The premise of the series might sound cheesy to modern readers: Joanna, a computer programmer living in LA, runs afoul of a mystery hacker late one night at work and is kidnapped and transported to an alternate world in which magic exists. She escapes, and in the company of Antryg Windrose – a condemned wizard, the former apprentice of a viciously powerful mage who nearly conquered the world – she struggles both to find her way home and make sense of the dark magic that has begun to affect both worlds.
I’ll be the first to admit that the technology portion of the first two books’ plot hasn’t aged well, but the characters are so wonderful that I find they eclipse any such issues. Joanna is a terrific female protagonist – strong, competent, clever, adaptable, without ever needing to be some kick-ass warrior. Antryg is equally engaging, covering his own sharp intelligence and his emotional scars with a zany, disarming cheerfulness reminiscent of Tom Baker’s turn as the fourth Doctor. The books are long out of print, but Hambly has released them as ebooks, and also recently e-published some short stories featuring Antryg and Joanna – something I’m absolutely delighted about, after years of wanting more of their tale.
Falcon, Emma Bull
Emma Bull has been quietly writing amazing, trend-setting novels for years (her War for the Oaks is often cited as one of the seminal works of modern urban fantasy). She’s not as prolific as some authors; but she’s so good that the long waits between novels are worth it. (And in the meantime, she’s the executive producer and a writer for Shadow Unit , a free online SF series.) Her debut novel, Falcon, an SF tale about the younger son of a planetary dynasty who becomes a starship pilot after a bloody revolution, is rarely mentioned – and oh, what a crime that is, because the book is such a wonderful read. Every character in the novel is so sharply, vividly drawn – some books, the side characters fade from my memory, but not this one.

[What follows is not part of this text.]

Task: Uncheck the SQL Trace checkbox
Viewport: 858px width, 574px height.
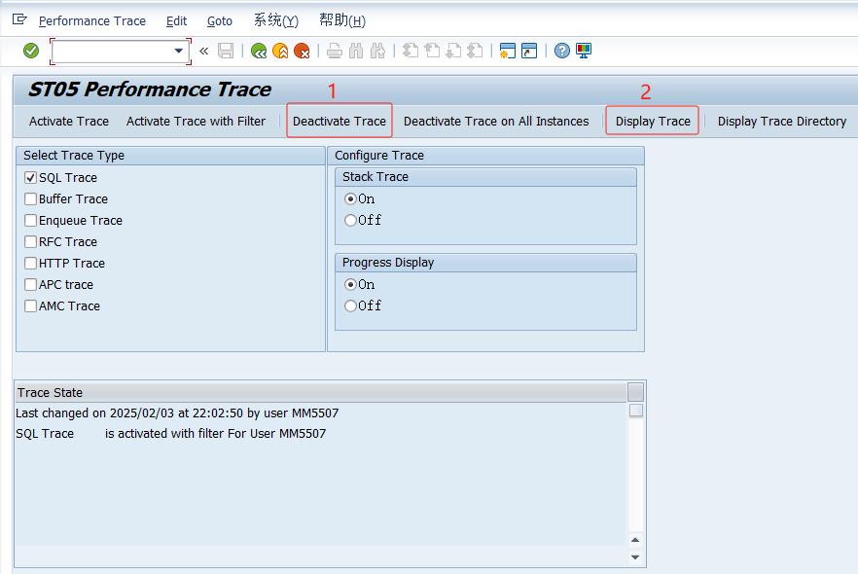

Bull took a lot of risks with the novel’s structure. There’s a huge time jump midway through the story, along with an abrupt shift of POV characters. Yet Bull’s sheer skill with prose and characterization makes the story work. You get difficult family relationships, betrayals, reluctant friendships, surprising plot twists – and yes, space battles. I once went on a 7-day backpacking trip in the Sierra Nevada with three male engineer friends who rarely cracked open any book not required to solve a problem set. Unable to fathom a week without reading, yet conscious of my pack weight, I brought only one book along: Falcon. Around the third day of the trip, one of my friends asked to see the book, curious why I’d bothered to bring it. He started to read…and didn’t stop until he finished, forgoing our planned hike up a side canyon the next day. The other two guys were amazed. One by one, they borrowed the book – and just like the first, spent long hours huddled over it, ignoring all the spectacular mountain scenery around us. There is no better praise I can give a novel than that!